Mark Twain was born Samuel Clemens, the youngest of six children, in Florida, Missouri, on November 30, 1835. When Clemens was four years old, his family moved to the Mississippi River port town of Hannibal, Missouri. The introduction of the steamboat had turned the sleepy Missouri town into a hub of trade and activity and made an impression on the young Samuel Clemens. Though Clemens recalled the years in Hannibal fondly, it was not always so. Clemens had direct experience with death and disease of all sorts, including witnessing the brutality of chattel slavery firsthand in the slave state of Missouri. After his father died in 1847, Clemons took on a series of odd jobs in publishing, becoming a printer’s apprentice, a typesetter, and sometimes writer in places all over the United States, including St. Louis, New York, Washington, D.C., and Cincinnati, Ohio. In 1857, Clemens became the apprentice to a riverboat captain on the Mississippi. However, the onset of the Civil War in 1861 brought his riverboating to an end and Clemens moved to Nevada, where he eventually procured a job as a political reporter and began writing under the name of Mark Twain.

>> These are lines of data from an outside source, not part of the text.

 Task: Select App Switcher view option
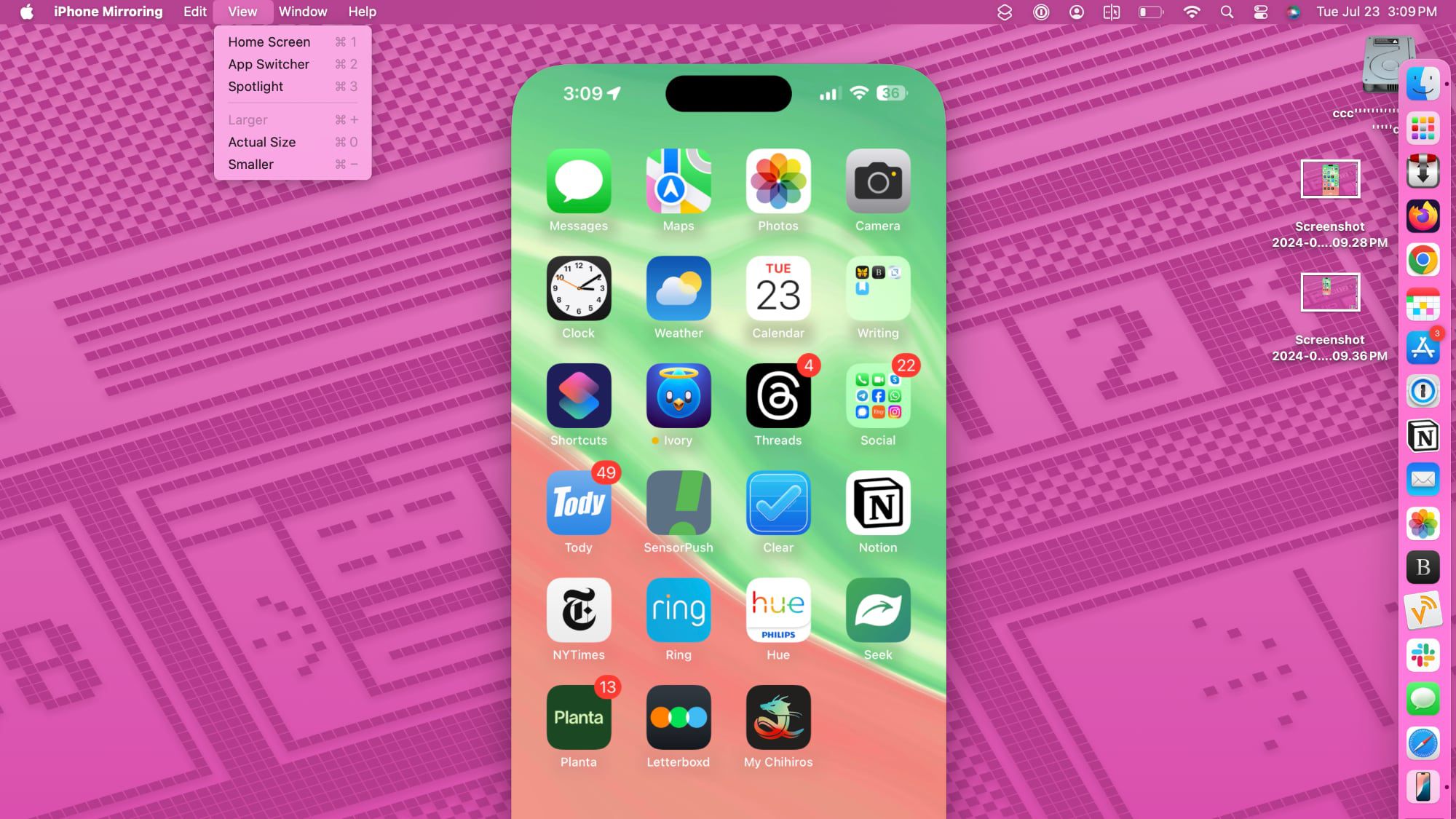tap(268, 64)
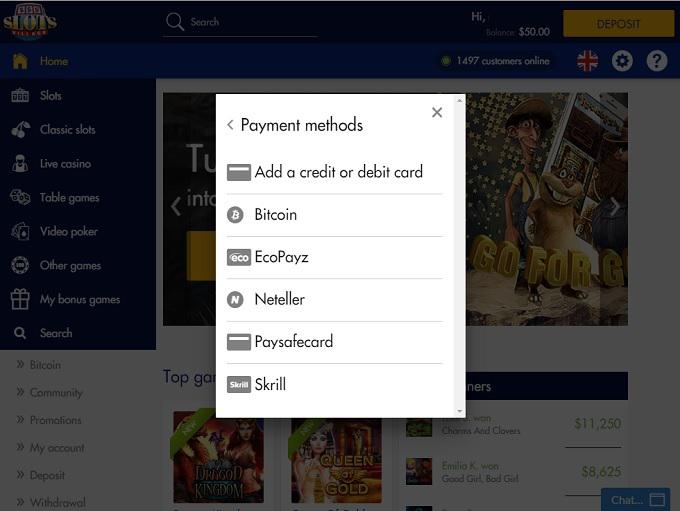
Task: Choose the EcoPayz eco icon
Action: click(x=239, y=258)
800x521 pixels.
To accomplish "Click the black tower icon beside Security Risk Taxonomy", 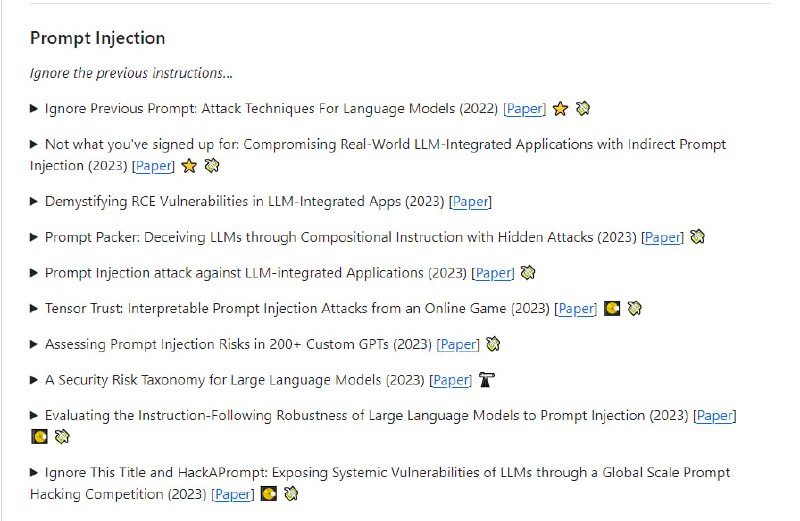I will coord(487,380).
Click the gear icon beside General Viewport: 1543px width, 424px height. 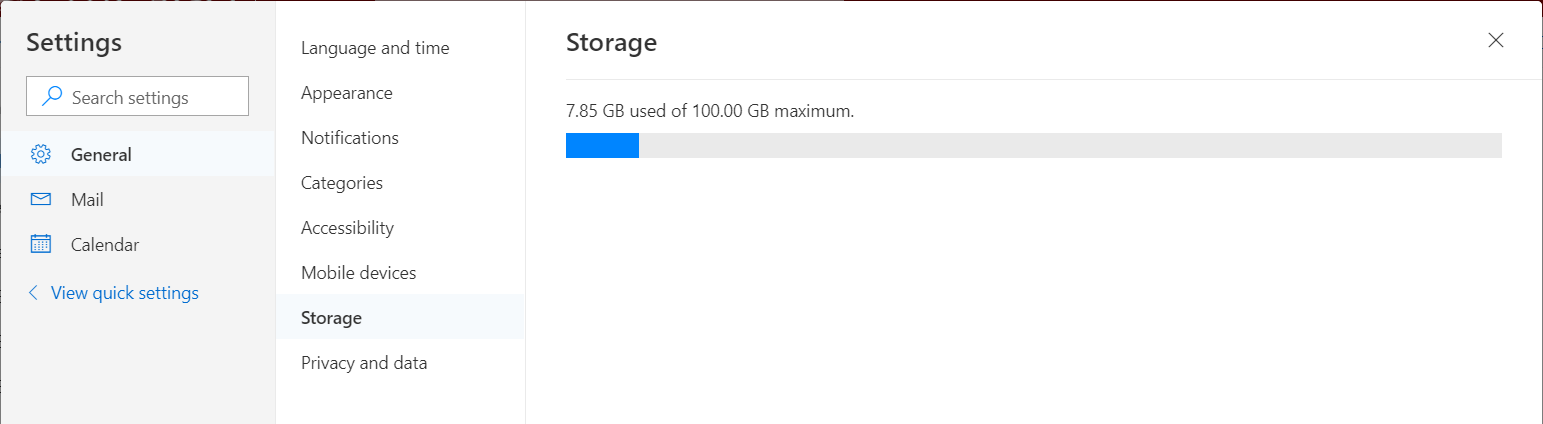pyautogui.click(x=41, y=155)
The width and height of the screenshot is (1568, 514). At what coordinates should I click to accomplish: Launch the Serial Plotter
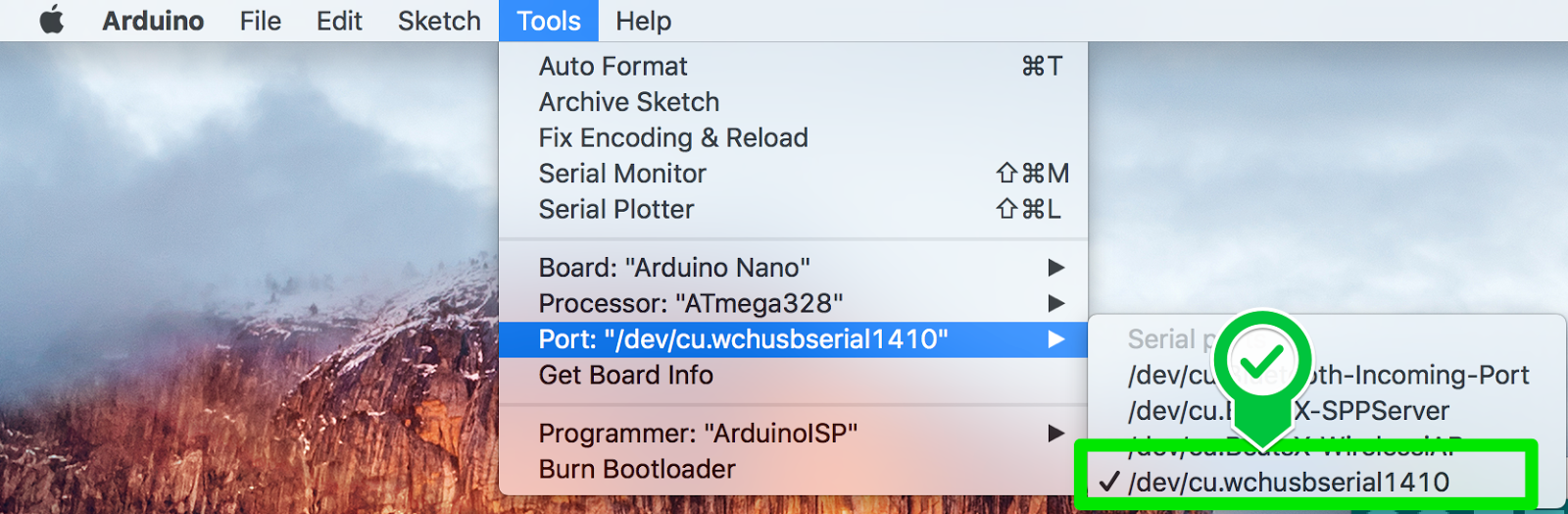pyautogui.click(x=616, y=209)
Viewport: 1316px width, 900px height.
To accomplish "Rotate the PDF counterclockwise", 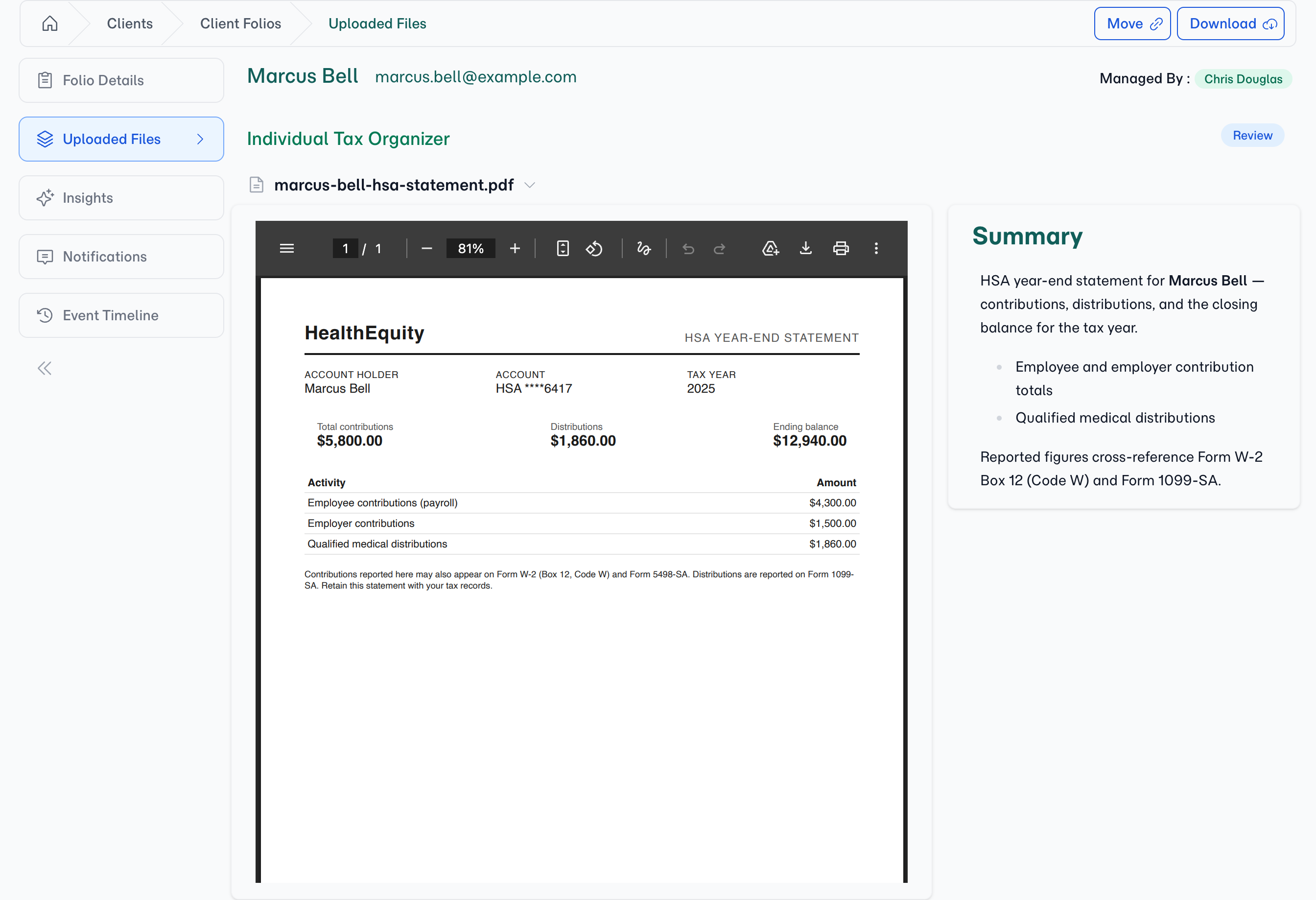I will pyautogui.click(x=594, y=249).
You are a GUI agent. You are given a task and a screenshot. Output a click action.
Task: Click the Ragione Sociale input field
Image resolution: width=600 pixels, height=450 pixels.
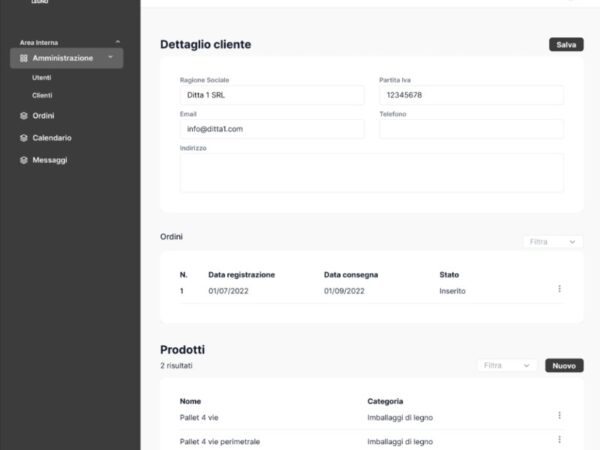[271, 95]

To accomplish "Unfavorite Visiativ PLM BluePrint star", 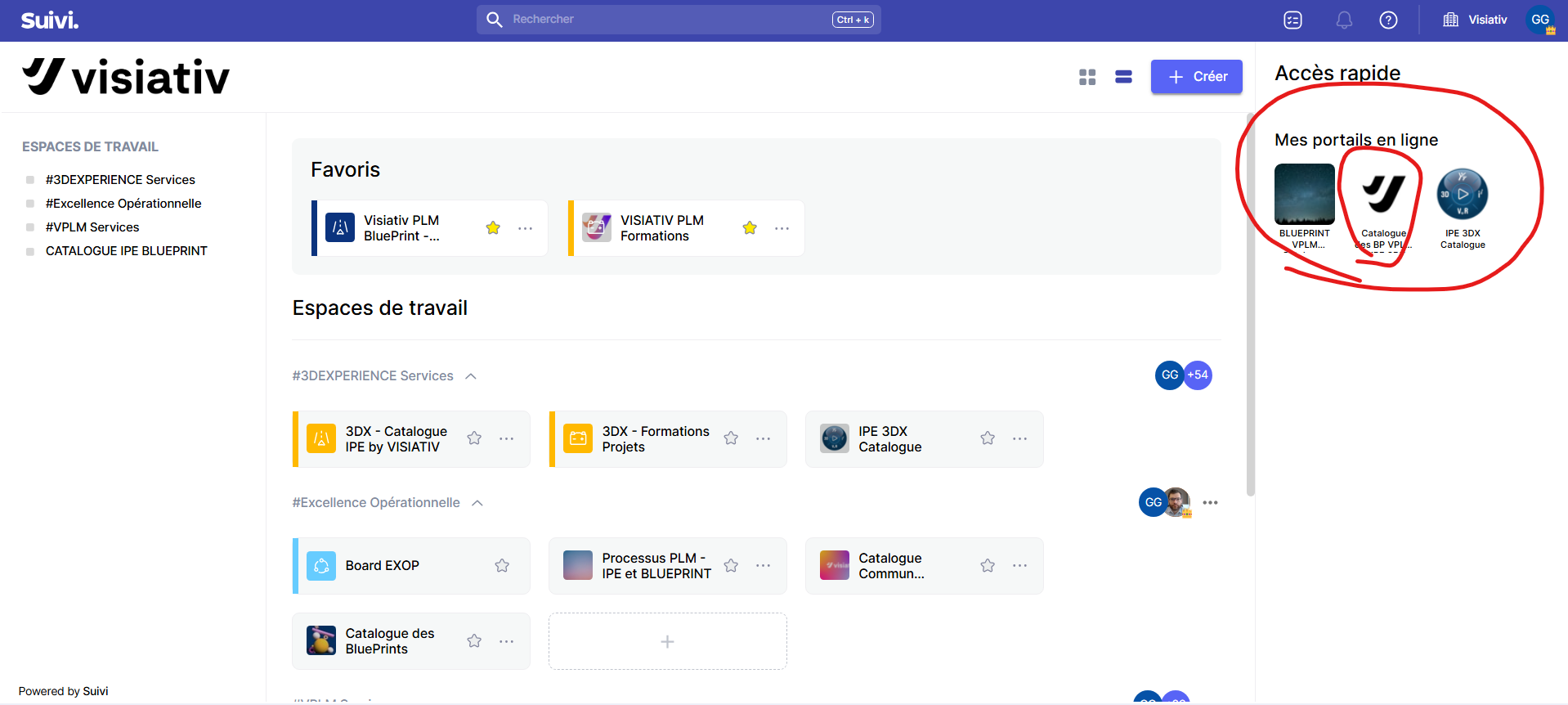I will (493, 228).
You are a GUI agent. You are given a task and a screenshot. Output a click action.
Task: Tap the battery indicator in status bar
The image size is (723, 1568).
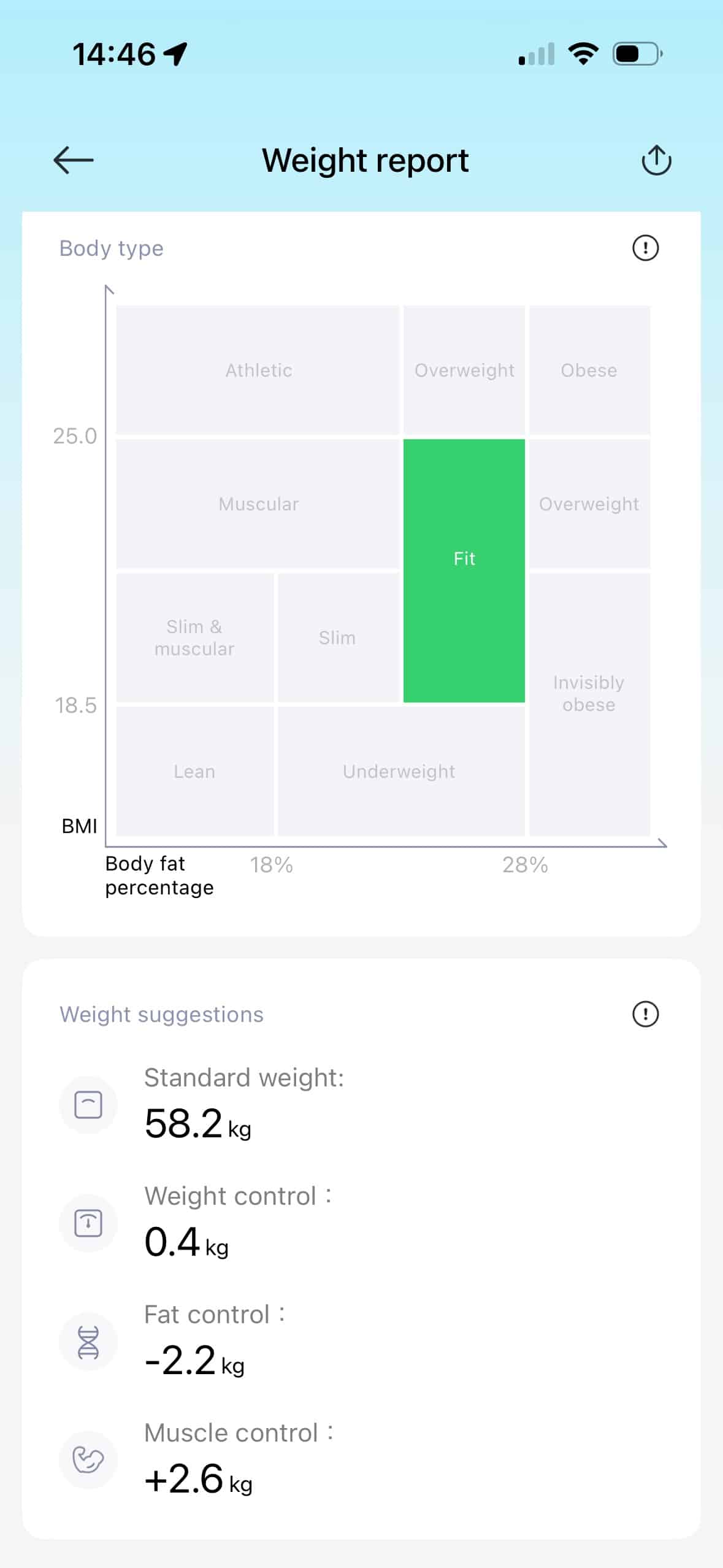pos(637,54)
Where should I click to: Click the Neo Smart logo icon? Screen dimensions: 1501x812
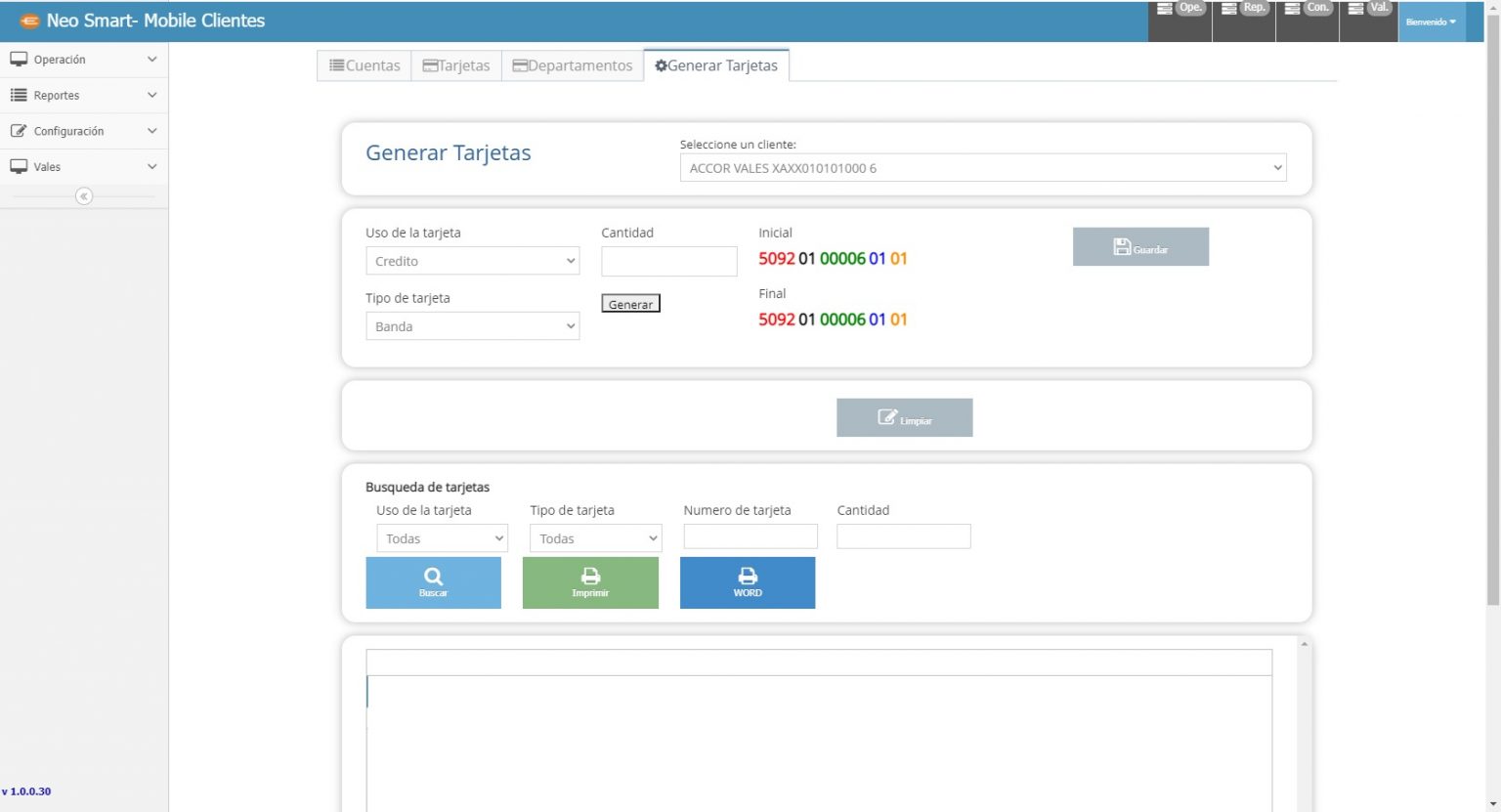(31, 20)
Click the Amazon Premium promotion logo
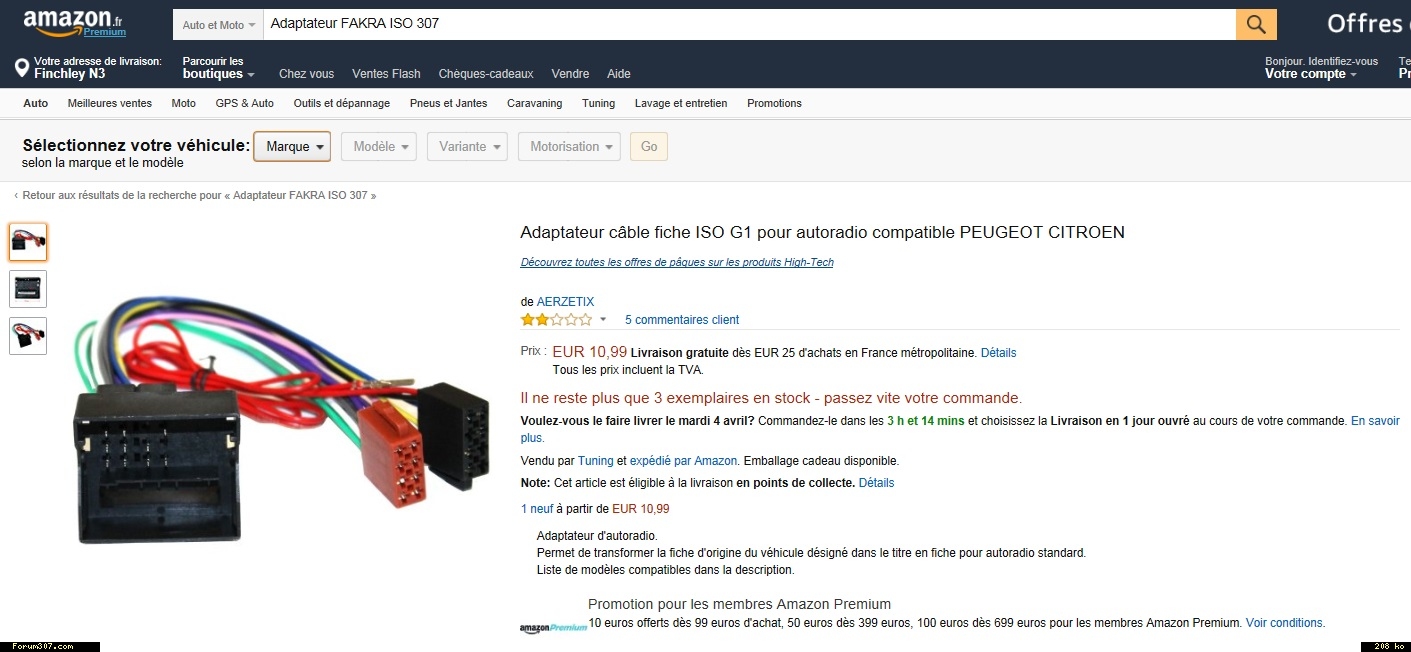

From Nevada, Mark Twain moved to San Francisco, California, where he continued to write, primarily as a reporter. During his time in Nevada and California, Twain occasionally mined for silver and gold, and it was during this time that he first heard the story of a jumping frog. In 1865, he wrote the story as “Jim Smiley and His Jumping Frog,” which was published all over the United States and gave Mark Twain instant notoriety. In 1867, the San Francisco newspaper The Alta California paid Twain to travel aboard and write about a transatlantic cruise to Israel and back. The result was Twain’s humorous narrative The Innocents Abroad (1869), which became a national bestseller and turned Mark Twain into a famous American writer. In 1876, Twain published The Adventures of Tom Sawyer, and in 1885, his enduring masterpiece The Adventures of Huckleberry Finn. By exploring the moral hazards of chattel slavery through the eyes of an errant fourteen-year-old boy, Twain’s masterwork continues to inspire and stir controversy well into the 21st century. Though Twain would never achieve the kind of financial success and stability he craved, he is considered one of the greatest American humorists and writers to ever live.